There are four distinguishing features between this case and the Escobedo case on which appellant relies. In the case sub judice there is no allegation or proof that appellant requested and was refused the right to the assistance of counsel after his arrest and at the time he became a prime suspect in the case. There is no allegation or proof that the assistance of counsel, or right to confer with counsel, was refused appellant prior to or at the time he made his confession of guilt. There is no allegation or proof that appellant was not fully advised of his constitutional rights against self-incrimination prior to the time he made his confession. There is no allegation or proof that the confession made by appellant was known to or considered in any manner by the court who sentenced appellant upon his plea of guilty.
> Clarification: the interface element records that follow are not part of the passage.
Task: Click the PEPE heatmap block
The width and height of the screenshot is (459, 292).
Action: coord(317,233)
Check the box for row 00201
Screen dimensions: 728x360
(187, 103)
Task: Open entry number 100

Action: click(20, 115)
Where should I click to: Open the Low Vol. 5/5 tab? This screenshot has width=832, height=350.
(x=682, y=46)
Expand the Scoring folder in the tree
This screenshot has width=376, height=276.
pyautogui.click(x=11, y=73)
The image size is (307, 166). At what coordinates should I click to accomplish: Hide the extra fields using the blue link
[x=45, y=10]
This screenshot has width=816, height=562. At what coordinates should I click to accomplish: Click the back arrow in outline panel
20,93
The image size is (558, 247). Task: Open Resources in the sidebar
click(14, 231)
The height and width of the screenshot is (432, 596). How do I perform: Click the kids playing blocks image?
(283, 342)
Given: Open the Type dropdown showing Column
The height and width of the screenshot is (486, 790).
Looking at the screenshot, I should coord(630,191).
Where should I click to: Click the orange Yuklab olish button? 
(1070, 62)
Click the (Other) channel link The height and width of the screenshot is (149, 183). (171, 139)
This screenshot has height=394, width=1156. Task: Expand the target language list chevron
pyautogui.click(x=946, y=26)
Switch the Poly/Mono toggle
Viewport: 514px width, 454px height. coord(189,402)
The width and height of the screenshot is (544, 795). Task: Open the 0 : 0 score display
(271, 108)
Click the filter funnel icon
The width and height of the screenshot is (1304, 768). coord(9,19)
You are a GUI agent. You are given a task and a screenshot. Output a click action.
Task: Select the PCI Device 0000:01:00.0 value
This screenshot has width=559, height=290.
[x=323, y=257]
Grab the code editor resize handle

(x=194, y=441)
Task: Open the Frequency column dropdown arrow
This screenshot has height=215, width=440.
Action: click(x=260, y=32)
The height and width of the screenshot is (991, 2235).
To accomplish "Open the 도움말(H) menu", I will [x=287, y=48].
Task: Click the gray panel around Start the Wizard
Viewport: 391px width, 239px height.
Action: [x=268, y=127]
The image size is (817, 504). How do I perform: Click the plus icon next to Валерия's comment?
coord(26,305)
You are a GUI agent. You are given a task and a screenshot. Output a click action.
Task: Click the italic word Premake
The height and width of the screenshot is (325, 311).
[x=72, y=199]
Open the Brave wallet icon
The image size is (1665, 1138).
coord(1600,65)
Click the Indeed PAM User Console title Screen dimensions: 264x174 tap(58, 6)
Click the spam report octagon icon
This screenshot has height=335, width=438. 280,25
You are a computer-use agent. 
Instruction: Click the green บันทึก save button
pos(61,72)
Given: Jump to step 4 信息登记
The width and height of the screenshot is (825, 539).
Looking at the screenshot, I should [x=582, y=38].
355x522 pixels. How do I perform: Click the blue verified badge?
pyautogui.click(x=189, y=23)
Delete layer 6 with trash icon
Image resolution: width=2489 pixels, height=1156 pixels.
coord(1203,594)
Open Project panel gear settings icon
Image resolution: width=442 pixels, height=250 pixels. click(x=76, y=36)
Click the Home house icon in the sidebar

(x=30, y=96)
A similar contention as that urged here was made in the case of Taylor v. State of Florida.[2] In that case the appellant likewise confessed his guilt of the offense of which he was charged and to which he pleaded not guilty. With the advice of counsel appellant appeared at arraignment, withdrew his prior plea, and pleaded guilty. After his plea, evidence was submitted to the court concerning the circumstances surrounding the crime. When the appellant's confession was offered in evidence by the State, it was objected to by the defendant's counsel and the objection was sustained. Appellant later filed his motion for relief under Criminal Procedure Rule 1, which was denied. In affirming the order of denial, the Third District Court of Appeal said:

"It was argued on behalf of the appellant that his motion under Criminal Rule No. 1 should have been granted because the existence of a confession by him, although illegally obtained, compelled him to choose to plead guilty. That argument is ingenious but lacks merit. It can be presumed that if the confession was illegally obtained it would have been rejected when offered in a trial on the merits. Appellant contends the confession would not have been excluded at trial because its non-admissibility was not known at that time, but is determinable now as the result of the recent ruling of the Supreme Court of the United States in the Escobedo case. Appellee replies by pointing out that the trial judge refused to accept the confession in evidence when offered along with other evidence following the taking of the guilty plea, and questions the claimed invalidity of the confession under the standards set in the Escobedo case. Moreover, it does not appear there was an absence of other evidence of guilt or of the prospect of its production, which could have had a bearing on the defendant's choice to plead guilty with a consequent life sentence as protection *611 against a severer penalty which might follow conviction after trial."

Finding no error, the judgment appealed is affirmed.

CARROLL, DONALD K., and RAWLS, JJ., concur.

NOTES

[1] Escobedo v. State of Illinois, 378 U.S. 478, 84 S. Ct. 1758, 12 L. Ed. 2d 977.

[2] Taylor v. State, (Fla.App. 1964) 169 So. 2d 861.